Sylvia Bourdon
Sylvia Bourdon | |
---|---|
Born | 1949 (age 74–75) |
Occupation | Remediation company owner |
Known for | Activism |
Sylvia Bourdon (born 1949 in Cologne, West Germany) is a French activist who speaks four languages and is an expert in French art and design.[1]
Career
She acted in a number of adult movies in the 1970s. She was a famous gallerist from 1978–1985: La Galerie Sylvia Bourdon, 16 rue des Grands Augustins, Paris 6 and BD 36 (restaurant exhibiting cartoons), 36, rue Grégoire de Tours Paris 6.[2]

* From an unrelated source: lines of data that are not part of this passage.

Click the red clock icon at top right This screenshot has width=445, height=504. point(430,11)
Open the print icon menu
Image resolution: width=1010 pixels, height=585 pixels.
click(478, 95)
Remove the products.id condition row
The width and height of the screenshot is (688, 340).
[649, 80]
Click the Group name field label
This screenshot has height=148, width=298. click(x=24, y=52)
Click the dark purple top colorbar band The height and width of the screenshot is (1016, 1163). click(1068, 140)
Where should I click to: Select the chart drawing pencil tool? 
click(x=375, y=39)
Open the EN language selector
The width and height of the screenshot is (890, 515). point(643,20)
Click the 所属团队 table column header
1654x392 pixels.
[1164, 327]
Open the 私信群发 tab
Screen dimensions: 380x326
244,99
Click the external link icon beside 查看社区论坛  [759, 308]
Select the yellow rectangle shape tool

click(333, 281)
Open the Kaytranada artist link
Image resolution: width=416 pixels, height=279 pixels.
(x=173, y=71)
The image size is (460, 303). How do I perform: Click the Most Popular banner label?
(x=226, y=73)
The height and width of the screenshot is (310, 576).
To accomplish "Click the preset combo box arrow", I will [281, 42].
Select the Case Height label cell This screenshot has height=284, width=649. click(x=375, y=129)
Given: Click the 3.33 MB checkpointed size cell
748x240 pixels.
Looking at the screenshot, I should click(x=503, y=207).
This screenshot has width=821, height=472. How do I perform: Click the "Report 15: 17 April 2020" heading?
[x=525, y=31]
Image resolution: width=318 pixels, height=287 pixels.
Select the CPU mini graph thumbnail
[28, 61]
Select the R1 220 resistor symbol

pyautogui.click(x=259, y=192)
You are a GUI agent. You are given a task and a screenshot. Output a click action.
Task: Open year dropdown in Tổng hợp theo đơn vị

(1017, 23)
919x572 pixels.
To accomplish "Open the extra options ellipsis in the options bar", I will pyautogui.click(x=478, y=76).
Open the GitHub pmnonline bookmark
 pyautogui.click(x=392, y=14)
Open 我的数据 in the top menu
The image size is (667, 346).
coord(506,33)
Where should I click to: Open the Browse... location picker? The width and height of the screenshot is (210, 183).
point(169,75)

In 1985, she began an eleven-year effort to hold a contest for the European Community's most talented artists to design the then new European currency and have the entries judged in a 12-nation referendum. The "Graphic Ecu Competition" officially launched in April 1993 and, at one point, had twelve European central banks participating. After the contest ended in 1996, none of the contests' 97 banknotes and 44 coin designs were used for the new European currency. Bourdon later sued the European Union over its decision to call the single currency the Euro instead of the Ecu, the name inscribed in the Maastricht Treaty. Her operation is mentioned in a thesis published at MacMillans New York, by Oriane Calligaro: NEGOTIATING EUROPE.
Since 2008 she runs a company promoting French technological innovations in Saudi Arabia, India and Russia.[3]
Books
- L'Amour est une fête (1976). Love Is a Feast, trans. by Barbara Wright (Calder, 1977)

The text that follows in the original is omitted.